WHAT THE TASK ASKS: Please reproduce the entries that follow, keeping each word intact.

(RECORDED DATA)

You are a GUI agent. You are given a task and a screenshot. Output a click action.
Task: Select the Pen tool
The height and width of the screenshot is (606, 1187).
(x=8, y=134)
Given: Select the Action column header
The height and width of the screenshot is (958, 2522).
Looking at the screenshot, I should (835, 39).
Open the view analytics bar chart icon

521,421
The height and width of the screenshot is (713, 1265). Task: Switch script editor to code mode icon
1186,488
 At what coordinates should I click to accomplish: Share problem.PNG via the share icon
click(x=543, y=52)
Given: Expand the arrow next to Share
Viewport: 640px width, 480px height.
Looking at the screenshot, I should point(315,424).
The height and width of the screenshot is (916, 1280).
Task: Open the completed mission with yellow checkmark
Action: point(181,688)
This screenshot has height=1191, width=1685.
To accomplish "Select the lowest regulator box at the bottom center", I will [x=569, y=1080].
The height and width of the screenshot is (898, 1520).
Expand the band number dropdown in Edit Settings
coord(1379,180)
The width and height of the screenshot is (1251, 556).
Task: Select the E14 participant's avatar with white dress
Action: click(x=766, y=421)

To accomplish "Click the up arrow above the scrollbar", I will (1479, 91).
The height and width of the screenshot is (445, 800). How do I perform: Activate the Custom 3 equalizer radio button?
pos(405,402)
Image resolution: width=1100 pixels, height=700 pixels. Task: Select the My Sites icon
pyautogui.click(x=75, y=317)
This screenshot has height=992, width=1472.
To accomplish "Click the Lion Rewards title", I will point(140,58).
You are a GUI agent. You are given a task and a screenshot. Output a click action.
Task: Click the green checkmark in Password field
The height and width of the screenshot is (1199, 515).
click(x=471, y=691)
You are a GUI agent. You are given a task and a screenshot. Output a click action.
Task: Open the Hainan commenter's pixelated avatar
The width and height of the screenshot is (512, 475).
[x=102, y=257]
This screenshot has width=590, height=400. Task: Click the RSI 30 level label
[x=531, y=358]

(End RECORDED DATA)

RESPONSE BOX:
You are a GUI agent. You are given a task and a screenshot. Output a click action.
Task: Select the Pen tool
The height and width of the screenshot is (606, 1187).
(x=8, y=134)
Given: Select the Action column header
The height and width of the screenshot is (958, 2522).
Looking at the screenshot, I should (835, 39).
Open the view analytics bar chart icon

521,421
The height and width of the screenshot is (713, 1265). Task: Switch script editor to code mode icon
1186,488
 At what coordinates should I click to accomplish: Share problem.PNG via the share icon
click(x=543, y=52)
Given: Expand the arrow next to Share
Viewport: 640px width, 480px height.
Looking at the screenshot, I should point(315,424).
The height and width of the screenshot is (916, 1280).
Task: Open the completed mission with yellow checkmark
Action: point(181,688)
This screenshot has height=1191, width=1685.
To accomplish "Select the lowest regulator box at the bottom center", I will [x=569, y=1080].
The height and width of the screenshot is (898, 1520).
Expand the band number dropdown in Edit Settings
coord(1379,180)
The width and height of the screenshot is (1251, 556).
Task: Select the E14 participant's avatar with white dress
Action: click(x=766, y=421)

To accomplish "Click the up arrow above the scrollbar", I will (1479, 91).
The height and width of the screenshot is (445, 800). How do I perform: Activate the Custom 3 equalizer radio button?
pos(405,402)
Image resolution: width=1100 pixels, height=700 pixels. Task: Select the My Sites icon
pyautogui.click(x=75, y=317)
This screenshot has height=992, width=1472.
To accomplish "Click the Lion Rewards title", I will point(140,58).
You are a GUI agent. You are given a task and a screenshot. Output a click action.
Task: Click the green checkmark in Password field
The height and width of the screenshot is (1199, 515).
click(x=471, y=691)
You are a GUI agent. You are given a task and a screenshot. Output a click action.
Task: Open the Hainan commenter's pixelated avatar
The width and height of the screenshot is (512, 475).
[x=102, y=257]
This screenshot has width=590, height=400. Task: Click the RSI 30 level label
[x=531, y=358]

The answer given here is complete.